● Gestellte Aufgabe
Schreibe aus den folgenden Einträgen den Abschnitt unverändert ab, der mit der Zeile beginnt, die „Viewport: 838px width, 390px“ enthält, und mit der Zeile endet, die „I will pos(1158,761).“ enthält. Beide Zeilen gehören dazu.

::: Übungsmaterial :::

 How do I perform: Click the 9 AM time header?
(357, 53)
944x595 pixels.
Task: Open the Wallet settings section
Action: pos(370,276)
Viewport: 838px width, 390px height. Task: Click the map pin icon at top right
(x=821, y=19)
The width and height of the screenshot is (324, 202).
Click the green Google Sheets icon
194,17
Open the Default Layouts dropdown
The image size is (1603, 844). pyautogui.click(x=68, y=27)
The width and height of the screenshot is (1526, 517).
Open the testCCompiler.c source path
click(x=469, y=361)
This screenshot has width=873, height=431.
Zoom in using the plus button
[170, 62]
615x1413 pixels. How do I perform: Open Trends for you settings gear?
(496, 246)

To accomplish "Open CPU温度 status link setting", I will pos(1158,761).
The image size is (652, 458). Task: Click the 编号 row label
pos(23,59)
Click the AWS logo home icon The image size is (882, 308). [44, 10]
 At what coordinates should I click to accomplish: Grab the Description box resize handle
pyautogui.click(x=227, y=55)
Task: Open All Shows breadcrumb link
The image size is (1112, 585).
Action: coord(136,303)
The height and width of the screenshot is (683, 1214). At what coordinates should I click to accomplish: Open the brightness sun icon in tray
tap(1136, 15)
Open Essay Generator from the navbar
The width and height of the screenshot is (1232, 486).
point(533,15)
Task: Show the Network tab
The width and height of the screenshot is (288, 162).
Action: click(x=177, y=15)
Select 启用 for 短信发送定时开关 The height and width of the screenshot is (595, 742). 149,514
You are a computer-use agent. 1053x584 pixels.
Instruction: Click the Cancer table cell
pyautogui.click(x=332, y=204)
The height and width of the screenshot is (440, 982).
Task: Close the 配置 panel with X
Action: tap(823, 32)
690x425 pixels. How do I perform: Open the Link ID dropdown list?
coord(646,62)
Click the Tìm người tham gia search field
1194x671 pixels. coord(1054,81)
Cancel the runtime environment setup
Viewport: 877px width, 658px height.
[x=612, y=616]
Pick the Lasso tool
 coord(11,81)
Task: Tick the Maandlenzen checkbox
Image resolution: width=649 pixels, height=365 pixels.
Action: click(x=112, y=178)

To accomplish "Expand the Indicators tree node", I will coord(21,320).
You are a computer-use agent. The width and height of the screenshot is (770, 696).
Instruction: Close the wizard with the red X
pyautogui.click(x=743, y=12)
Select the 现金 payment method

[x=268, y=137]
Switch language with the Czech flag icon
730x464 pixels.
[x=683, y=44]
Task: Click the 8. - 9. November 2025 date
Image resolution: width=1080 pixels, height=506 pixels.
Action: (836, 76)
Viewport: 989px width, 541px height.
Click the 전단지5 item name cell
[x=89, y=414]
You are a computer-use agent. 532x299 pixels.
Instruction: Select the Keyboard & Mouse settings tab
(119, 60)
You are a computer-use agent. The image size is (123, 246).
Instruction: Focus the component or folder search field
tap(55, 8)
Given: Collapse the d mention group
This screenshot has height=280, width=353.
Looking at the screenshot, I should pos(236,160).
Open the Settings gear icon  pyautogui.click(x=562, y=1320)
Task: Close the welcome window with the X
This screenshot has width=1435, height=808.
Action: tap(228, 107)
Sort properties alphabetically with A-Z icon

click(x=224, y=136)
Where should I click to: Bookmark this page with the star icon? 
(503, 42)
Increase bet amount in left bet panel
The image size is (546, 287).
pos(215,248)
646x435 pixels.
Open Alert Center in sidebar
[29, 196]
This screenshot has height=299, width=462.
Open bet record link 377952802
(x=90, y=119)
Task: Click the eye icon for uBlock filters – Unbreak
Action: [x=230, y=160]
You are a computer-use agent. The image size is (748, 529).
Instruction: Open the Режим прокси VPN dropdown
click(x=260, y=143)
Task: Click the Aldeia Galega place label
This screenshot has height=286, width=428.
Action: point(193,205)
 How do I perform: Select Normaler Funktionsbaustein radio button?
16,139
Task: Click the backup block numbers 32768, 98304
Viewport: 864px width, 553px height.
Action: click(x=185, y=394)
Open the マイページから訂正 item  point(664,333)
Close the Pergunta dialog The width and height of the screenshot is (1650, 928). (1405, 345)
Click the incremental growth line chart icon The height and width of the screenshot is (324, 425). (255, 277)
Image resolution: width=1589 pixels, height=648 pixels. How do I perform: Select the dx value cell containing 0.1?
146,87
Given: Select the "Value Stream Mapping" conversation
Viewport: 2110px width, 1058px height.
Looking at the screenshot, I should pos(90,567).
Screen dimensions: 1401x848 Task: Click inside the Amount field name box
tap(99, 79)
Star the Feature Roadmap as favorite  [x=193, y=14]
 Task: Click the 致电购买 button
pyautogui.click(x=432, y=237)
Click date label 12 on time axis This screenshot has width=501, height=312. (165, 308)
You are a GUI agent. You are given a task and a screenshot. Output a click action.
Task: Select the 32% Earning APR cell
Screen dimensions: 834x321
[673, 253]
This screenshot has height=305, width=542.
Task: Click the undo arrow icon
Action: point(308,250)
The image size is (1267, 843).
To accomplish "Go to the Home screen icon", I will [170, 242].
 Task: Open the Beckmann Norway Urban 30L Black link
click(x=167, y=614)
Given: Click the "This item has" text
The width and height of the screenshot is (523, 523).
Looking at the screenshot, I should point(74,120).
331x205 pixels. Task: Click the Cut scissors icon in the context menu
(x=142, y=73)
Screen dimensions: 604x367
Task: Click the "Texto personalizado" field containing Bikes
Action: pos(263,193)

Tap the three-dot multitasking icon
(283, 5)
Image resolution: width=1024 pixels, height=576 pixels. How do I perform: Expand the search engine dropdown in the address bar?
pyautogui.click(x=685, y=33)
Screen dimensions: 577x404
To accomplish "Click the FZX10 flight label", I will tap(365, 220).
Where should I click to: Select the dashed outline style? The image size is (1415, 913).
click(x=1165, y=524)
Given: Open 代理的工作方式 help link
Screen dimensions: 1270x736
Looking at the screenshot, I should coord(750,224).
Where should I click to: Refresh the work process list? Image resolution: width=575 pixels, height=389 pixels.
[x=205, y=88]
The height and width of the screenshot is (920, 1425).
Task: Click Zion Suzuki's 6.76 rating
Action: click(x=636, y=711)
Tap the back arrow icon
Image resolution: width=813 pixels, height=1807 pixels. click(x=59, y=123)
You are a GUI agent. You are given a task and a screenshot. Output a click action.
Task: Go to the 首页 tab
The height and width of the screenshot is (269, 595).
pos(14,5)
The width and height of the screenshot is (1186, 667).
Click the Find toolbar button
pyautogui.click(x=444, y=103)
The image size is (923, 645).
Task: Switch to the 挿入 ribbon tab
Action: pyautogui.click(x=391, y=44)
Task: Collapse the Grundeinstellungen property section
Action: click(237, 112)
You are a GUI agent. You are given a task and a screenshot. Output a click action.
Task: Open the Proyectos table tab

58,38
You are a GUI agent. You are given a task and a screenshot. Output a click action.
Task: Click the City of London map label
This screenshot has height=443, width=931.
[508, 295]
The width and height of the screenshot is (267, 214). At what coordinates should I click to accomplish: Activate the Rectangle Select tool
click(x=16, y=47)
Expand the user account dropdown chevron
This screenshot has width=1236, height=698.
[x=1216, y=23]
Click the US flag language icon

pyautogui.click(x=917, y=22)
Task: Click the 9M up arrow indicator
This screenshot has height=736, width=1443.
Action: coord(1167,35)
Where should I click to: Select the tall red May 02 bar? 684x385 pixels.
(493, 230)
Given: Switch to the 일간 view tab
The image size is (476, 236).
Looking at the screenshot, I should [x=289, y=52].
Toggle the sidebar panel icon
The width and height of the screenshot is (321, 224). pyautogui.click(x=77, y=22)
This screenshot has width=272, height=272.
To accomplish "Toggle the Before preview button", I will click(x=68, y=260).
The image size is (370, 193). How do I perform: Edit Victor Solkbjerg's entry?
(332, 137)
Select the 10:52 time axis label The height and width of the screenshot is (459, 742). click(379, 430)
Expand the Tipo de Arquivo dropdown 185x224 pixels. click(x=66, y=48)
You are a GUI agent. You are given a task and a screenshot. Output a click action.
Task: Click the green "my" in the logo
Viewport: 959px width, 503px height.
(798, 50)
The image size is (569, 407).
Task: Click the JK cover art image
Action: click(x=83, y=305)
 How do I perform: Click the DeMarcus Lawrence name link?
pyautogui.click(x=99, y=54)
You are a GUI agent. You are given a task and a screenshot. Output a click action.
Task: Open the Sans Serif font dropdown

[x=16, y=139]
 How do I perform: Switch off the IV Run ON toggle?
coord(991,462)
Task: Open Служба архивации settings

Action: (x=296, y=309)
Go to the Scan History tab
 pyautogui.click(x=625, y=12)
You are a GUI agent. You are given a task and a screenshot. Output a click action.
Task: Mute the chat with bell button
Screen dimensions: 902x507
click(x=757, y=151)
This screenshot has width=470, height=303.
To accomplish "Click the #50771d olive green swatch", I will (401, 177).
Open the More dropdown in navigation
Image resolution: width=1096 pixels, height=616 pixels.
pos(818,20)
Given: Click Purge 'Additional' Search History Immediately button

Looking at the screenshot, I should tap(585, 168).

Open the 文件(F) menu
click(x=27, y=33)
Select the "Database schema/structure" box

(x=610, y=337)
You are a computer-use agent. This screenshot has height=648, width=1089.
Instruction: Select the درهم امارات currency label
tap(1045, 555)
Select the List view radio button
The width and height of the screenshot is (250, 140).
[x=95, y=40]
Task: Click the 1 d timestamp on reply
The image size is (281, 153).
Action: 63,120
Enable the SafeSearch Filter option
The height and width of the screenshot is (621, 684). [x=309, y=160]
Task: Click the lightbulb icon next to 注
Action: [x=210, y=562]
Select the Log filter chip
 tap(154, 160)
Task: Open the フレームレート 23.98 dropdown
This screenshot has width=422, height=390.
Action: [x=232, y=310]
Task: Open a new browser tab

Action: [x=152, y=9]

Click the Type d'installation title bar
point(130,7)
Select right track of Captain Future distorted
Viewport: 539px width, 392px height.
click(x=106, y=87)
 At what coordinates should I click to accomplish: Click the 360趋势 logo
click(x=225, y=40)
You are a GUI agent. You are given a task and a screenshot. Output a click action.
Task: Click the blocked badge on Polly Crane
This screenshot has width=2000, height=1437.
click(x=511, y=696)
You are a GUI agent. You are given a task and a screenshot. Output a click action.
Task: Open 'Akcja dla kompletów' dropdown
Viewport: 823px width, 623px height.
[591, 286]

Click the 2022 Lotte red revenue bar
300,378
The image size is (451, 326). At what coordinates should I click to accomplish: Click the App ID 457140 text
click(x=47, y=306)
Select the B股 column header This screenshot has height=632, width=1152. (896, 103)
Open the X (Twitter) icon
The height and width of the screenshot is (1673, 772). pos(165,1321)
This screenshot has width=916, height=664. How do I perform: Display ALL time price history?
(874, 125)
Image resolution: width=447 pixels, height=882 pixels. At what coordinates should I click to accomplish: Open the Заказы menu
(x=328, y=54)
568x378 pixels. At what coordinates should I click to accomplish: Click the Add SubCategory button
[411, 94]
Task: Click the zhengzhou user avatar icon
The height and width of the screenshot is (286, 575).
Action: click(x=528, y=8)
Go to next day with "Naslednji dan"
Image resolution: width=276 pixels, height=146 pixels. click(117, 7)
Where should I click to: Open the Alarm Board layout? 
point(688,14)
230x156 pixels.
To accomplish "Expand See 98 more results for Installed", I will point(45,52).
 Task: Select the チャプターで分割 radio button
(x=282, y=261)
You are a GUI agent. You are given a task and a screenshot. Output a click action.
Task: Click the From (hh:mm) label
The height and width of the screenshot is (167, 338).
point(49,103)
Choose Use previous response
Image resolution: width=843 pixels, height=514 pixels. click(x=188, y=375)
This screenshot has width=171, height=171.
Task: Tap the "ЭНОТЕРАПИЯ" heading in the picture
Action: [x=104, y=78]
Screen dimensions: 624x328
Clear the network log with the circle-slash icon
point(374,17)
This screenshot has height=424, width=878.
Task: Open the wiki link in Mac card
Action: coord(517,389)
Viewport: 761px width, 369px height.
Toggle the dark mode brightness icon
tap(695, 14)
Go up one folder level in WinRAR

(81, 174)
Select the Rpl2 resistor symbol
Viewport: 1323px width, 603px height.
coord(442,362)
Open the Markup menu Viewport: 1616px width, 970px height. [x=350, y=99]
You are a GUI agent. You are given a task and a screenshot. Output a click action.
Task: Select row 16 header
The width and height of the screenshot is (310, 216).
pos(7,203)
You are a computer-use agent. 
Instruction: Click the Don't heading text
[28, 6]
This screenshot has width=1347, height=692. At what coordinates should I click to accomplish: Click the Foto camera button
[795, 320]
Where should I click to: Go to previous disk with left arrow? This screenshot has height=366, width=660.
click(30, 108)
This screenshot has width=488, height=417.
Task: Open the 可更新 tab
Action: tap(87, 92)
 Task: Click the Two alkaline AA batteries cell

:::

● Erledigte Aufgabe
Viewport: 838px width, 390px height. Task: Click the map pin icon at top right
(x=821, y=19)
The width and height of the screenshot is (324, 202).
Click the green Google Sheets icon
194,17
Open the Default Layouts dropdown
The image size is (1603, 844). pyautogui.click(x=68, y=27)
The width and height of the screenshot is (1526, 517).
Open the testCCompiler.c source path
click(x=469, y=361)
This screenshot has width=873, height=431.
Zoom in using the plus button
[170, 62]
615x1413 pixels. How do I perform: Open Trends for you settings gear?
(496, 246)

To accomplish "Open CPU温度 status link setting", I will pos(1158,761).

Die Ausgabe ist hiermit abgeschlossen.